Si vedono. Si telefonano. Parlano. Ma senza stoppare il conflitto. I leader internazionali in missione diplomatica non scalfiscono Vladimir Putin. E il timer dell’invasione russa in Ucraina resta in mano al Cremlino. Lo zar contrattacca. La mancata evacuazione di Mariupol? Responsabilità degli ucraini. Le centrali nucleari? Protezione dai sabotaggi e pieno rispetto della normativa Aiea. L’ecatombe di civili? Non li stiamo prendendo di mira. E via così. Sino al nuovo aut aut a Kiev: "La Russia chiede un approccio più costruttivo ai negoziatori ucraini tenendo conto della realtà sul terreno". Notizia dell’ultima ora: l’Ucraina sarebbe pronta a discutere "modelli non-Nato" per il futuro. Questo ha dichiarato a Fox news David Arakhamia, un membro della squadra negoziale di Kiev. "Siamo pronti a discutere di alcuni modelli non Nato - ha precisato – Ad esempio, potrebbero esserci garanzie dirette da parte di diversi Paesi come Stati Uniti, Cina, Regno Unito, forse Germania e Francia. Siamo aperti a discuterne con altri partner".

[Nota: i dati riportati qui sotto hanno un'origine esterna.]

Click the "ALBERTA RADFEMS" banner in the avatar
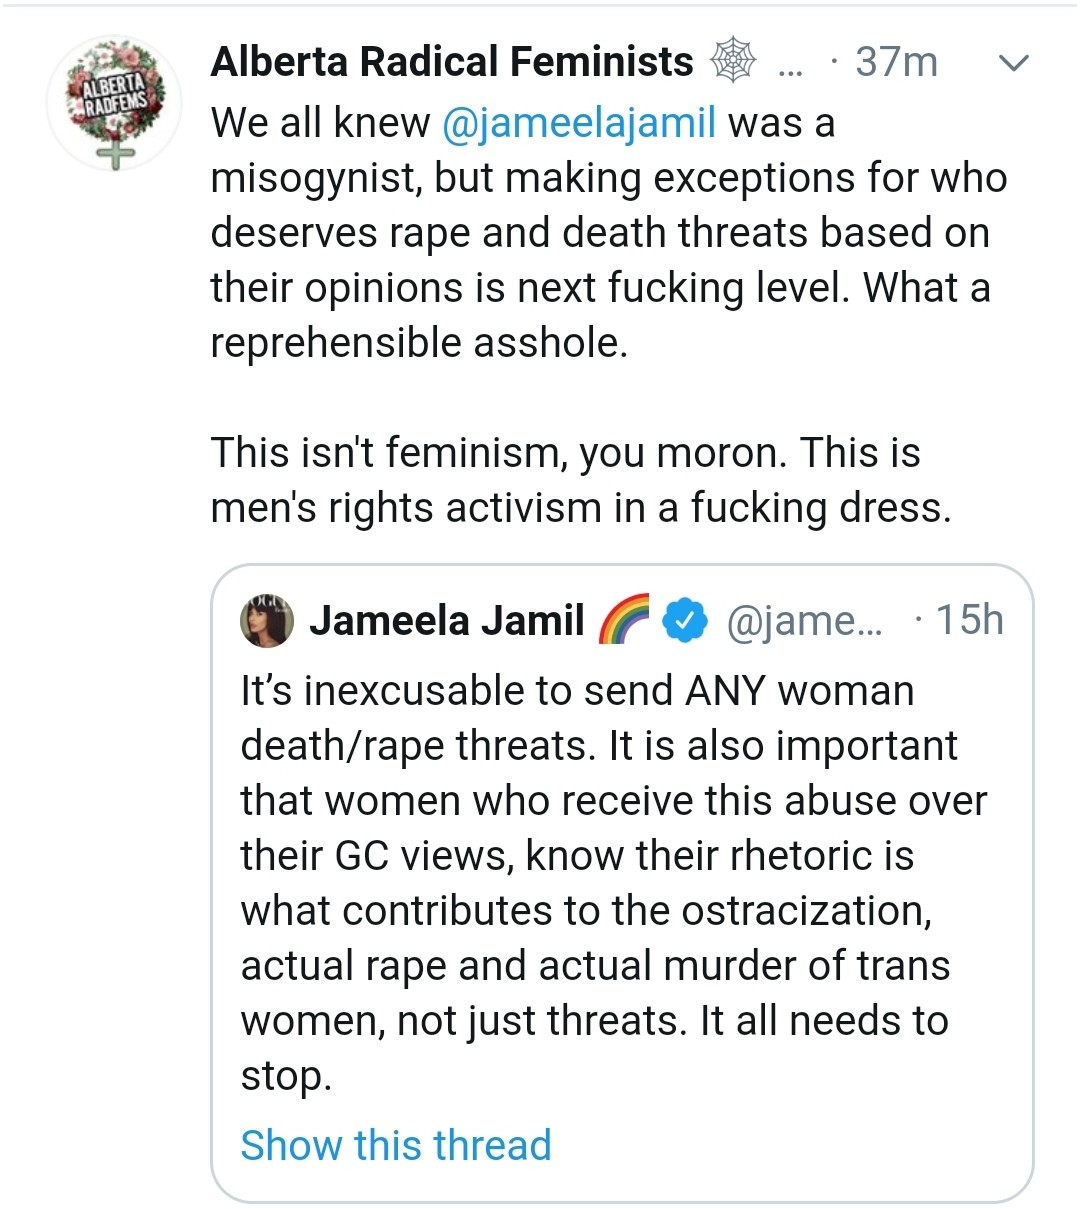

L’incrocio diplomatico – oggi apre il terzo round di confronto in luogo segreto – è un rompicapo con le migliori intenzioni: si dipana tra Mosca e Tel Aviv, si ravviva tra Istanbul e Parigi, si nasconde tra le ambizioni e i silenzi di Pechino. Il problema non è neppure la mancanza di risultati, ma l’assenza di una traccia plausibile per la tregua. La mediazione israeliana tentata dal premier Naftali Bennett con volo Tel Aviv-Mosca – appoggiata e condivisa dal presidente ucraino Volodymyr Zelensky – individua una strada stretta. Sui contenuti, nulla trapela. Dopo l’incontro al Cremlino, tre colloqui telefonici con Zelensky e lo scalo a Berlino per incontrare il cancelliere Olaf Scholz, da Gerusalemme Bennett afferma "l’obbligo morale di Israele di porre fine alle sofferenze della guerra, anche se le possibilità non sono grandi". Poi risente Putin, Scholz e il presidente francese Emmanuel Macron, infine spedisce il ministro degli Esteri Yair Lapid per incontrare oggi a Riga, in Lettonia, il segretario di stato americano Antony Blinken. "Finché la candela é accesa, dobbiamo provare, e forse possiamo ancora agire", dice Bennett parafrasando un adagio rabbinico. Israele si prepara a una grande Aliyah, dopo quella che dal 1989 portò allo sbarco di un milione di ebrei ex sovietici. E sono almeno 150mila quelli che adesso potrebbero fuggire dall’Ucraina. Lo stesso Zelensky è ebreo. Ma Israele, che nelle azioni aeree in Siria mantiene coordinamento con Mosca, vorrebbe ritagliarsi un di autentica mediazione per "favorire il dialogo" (ancora Bennett). "È uno dei pochi Paesi che ha buoni rapporti con Usa e Nato e può parlare sia con Zelensky sia con Putin, mantenendo aperti un canale e la speranza – spiega Neri Zilber, analista del Washington Institut for Near East Policy –. Israele è percepito più neutrale".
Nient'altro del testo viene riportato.